• _Task to carry out_:
Search each line below for the word "under" and list those that contain it.

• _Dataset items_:
======

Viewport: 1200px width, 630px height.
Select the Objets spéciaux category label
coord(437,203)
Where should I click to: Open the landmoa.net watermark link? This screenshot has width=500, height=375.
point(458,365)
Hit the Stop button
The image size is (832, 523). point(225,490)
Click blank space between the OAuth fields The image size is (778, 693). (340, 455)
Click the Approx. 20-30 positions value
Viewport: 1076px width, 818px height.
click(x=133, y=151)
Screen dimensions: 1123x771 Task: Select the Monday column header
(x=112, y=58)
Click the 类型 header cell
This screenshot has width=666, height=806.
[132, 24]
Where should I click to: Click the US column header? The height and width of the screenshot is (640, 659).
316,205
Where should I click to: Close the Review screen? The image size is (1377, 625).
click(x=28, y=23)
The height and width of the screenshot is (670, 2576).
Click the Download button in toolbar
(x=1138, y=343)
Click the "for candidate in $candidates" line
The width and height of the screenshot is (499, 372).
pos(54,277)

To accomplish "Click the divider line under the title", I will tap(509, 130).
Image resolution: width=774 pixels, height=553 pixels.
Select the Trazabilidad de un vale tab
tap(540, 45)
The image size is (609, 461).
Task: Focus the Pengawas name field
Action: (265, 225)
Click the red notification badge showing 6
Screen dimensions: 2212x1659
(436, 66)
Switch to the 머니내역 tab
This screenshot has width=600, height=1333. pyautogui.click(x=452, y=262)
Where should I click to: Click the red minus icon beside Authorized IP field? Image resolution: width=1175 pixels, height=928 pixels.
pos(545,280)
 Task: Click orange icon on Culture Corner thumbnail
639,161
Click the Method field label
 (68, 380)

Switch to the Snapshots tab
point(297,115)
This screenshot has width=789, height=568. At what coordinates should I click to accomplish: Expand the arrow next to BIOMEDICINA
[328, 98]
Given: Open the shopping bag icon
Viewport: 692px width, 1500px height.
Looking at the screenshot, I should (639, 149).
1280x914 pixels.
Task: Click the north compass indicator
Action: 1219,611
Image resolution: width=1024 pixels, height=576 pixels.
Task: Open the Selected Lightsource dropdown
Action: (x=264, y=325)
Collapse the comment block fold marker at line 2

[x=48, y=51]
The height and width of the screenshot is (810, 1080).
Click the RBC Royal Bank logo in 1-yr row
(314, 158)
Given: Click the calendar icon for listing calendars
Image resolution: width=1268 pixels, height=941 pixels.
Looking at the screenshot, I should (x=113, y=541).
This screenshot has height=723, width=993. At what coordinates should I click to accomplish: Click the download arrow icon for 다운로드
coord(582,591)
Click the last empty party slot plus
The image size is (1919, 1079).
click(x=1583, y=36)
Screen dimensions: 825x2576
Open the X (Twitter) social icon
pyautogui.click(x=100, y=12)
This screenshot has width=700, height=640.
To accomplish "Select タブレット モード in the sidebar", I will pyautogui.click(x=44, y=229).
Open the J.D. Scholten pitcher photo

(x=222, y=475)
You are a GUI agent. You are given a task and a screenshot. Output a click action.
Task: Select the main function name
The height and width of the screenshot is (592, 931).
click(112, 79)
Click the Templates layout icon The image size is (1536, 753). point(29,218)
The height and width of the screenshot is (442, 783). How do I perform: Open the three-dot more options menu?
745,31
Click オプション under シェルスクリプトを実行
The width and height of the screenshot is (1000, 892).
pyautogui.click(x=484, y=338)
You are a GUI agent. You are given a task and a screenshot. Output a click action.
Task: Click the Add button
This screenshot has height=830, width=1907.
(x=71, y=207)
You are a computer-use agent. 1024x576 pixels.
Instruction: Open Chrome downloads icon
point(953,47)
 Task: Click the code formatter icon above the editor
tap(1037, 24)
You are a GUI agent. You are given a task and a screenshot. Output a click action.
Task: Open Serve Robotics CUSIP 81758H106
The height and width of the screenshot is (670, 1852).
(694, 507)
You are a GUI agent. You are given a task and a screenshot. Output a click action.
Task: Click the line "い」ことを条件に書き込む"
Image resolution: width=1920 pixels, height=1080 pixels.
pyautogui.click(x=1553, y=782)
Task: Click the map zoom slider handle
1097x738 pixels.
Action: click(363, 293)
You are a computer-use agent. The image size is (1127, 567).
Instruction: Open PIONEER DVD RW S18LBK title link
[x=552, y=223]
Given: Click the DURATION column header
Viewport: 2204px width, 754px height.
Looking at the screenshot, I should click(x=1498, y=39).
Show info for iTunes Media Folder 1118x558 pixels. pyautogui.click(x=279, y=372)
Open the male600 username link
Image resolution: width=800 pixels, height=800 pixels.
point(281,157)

======

• _Result for this task_:
To accomplish "Click the divider line under the title", I will tap(509, 130).
Click オプション under シェルスクリプトを実行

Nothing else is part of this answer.